The fact that kaku only uses edict makes it so that only beginners are able to use the app. I believe epwing support is a must for professional J-J dictionaries but I understand it can be hard to implement.

The easiest way to implement this would be to convert the epwing dictionaries beforehand to a more readable format. (json in this case) The good news is that has already been done; https://github.com/FooSoft/yomichan-import

Following this approach would also allow any custom dictionaries.

Simply implementing this would make kaku a must have for any Japanese learner on android. No need for typhon/yomichan on firefox/... Furthermore, if kaku implements a standalone word search function it would surpass any other dictionary app/epwing reader currently available.

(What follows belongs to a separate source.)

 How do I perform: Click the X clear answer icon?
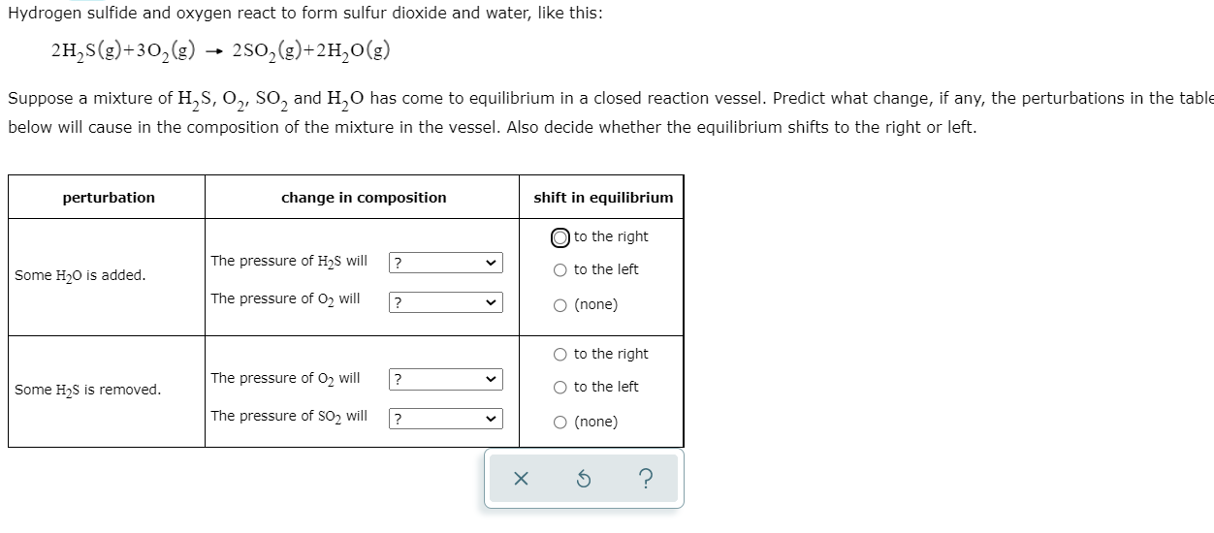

SpongebobSquamirez commented 4 years ago

The time is now. Google hasn't killed Kaku. I know you're reading this, waiting for the right moment. It has come. It is today. Just take a look at the json format yomichan uses. I'm not asking you to implement anything today. Just open up one single example dictionary in notepad, and then call it a day.

You are a hero. You are someone who decides, "ah what the heck, it'll only take a minute to look at a random yomichan json dictionary, and if I don't know where to find one off the top of my head, I'll just post a quick message on the internet asking weirdalsuperfan for a sample."

Somewhere down the road, when I'm using Kaku on a scanned book to double-check the accents of words written in kana, I'll remember you, and you'll always know, that you changed at least a few people's lives for the better. I say this as someone who to this day uses Kaku for the occasional quick lookup when all other tools fail.